S’ajoute à ce sentiment d’accablement qui règne à Jérusalem, cette impression lugubre de déjà-vu. Nous l’avons déjà vécue avant, pendant la deuxième Intifada – les attaques incessantes, le sang, les sirènes, les funérailles qui nous brisent le cœur, les familles décimées, les efforts pour maintenir un semblant de normalité alors que nous sommes nulle part à l’abri du terrorisme, l’indifférence internationale, la critique et surtout la déformation des faits.

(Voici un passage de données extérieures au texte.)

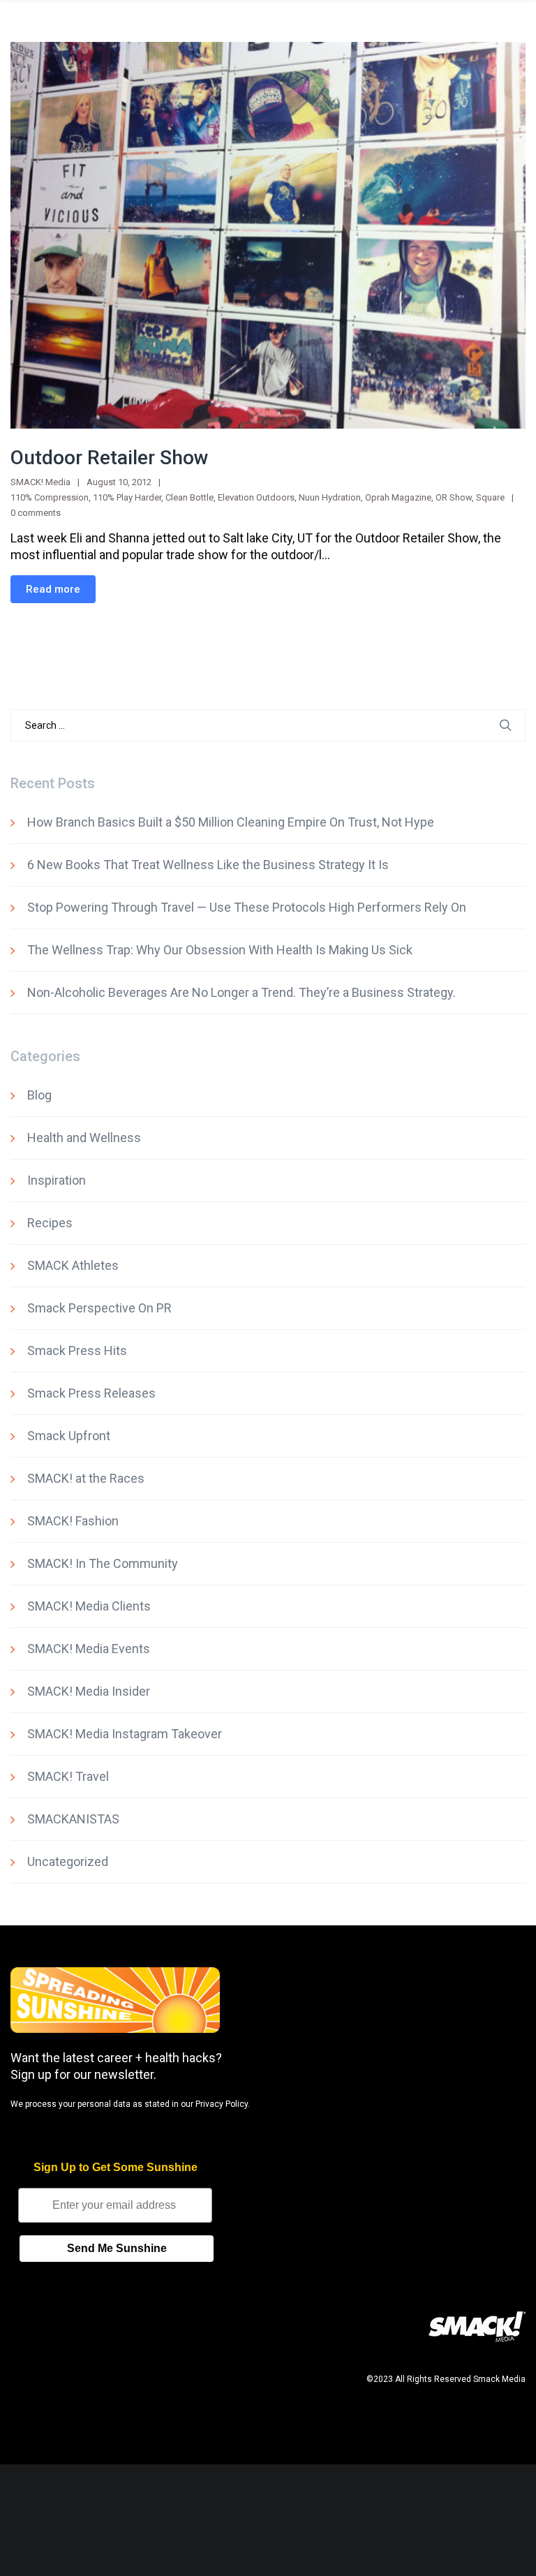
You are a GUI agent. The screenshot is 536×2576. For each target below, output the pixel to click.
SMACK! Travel (68, 1776)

Tout ceci est tellement inutile.

Parce que la dernière chose qu’il convient de mettre par écrit, même en un jour aussi horrible que celui-ci, un jour où les doigts refusent de s’approcher du clavier, c’est que ça ne marchera pas. Les terroristes palestiniens et ceux qui les incitent et les soutiennent devraient le savoir. Nous ne nous laisserons pas chasser par votre brutalité et les fausses excuses que vous invoquez pour justifier vos actes, et ce malgré les tirs et les coups de couteaux.

Nous sommes résolument restés pendant des années et des années d’Intifada, lorsque vous faisiez exploser les bus, les centres commerciaux, les restaurants et les supermarchés.

Si nous avions fait preuve de pragmatisme et avions fait ce que le terrorisme était destiné à nous faire faire : nous aurions fui. Nous ne souhaitons pas maintenir un Etat juif au prix de vos droits. C’est tout sauf cela. Nous souhaitons la cohabitation. Mais vos droits ne pourront pas être obtenus aux dépens des nôtres.

Car ceci est la terre de la nation juive, la seule place où nous sommes souverains, où nous cherchons à l’être. Et ce qui est nécessaire de préciser et d’écrire, surtout en un jour aussi terrible que celui-ci, c’est surtout que l’on ne nous chassera pas d’ici.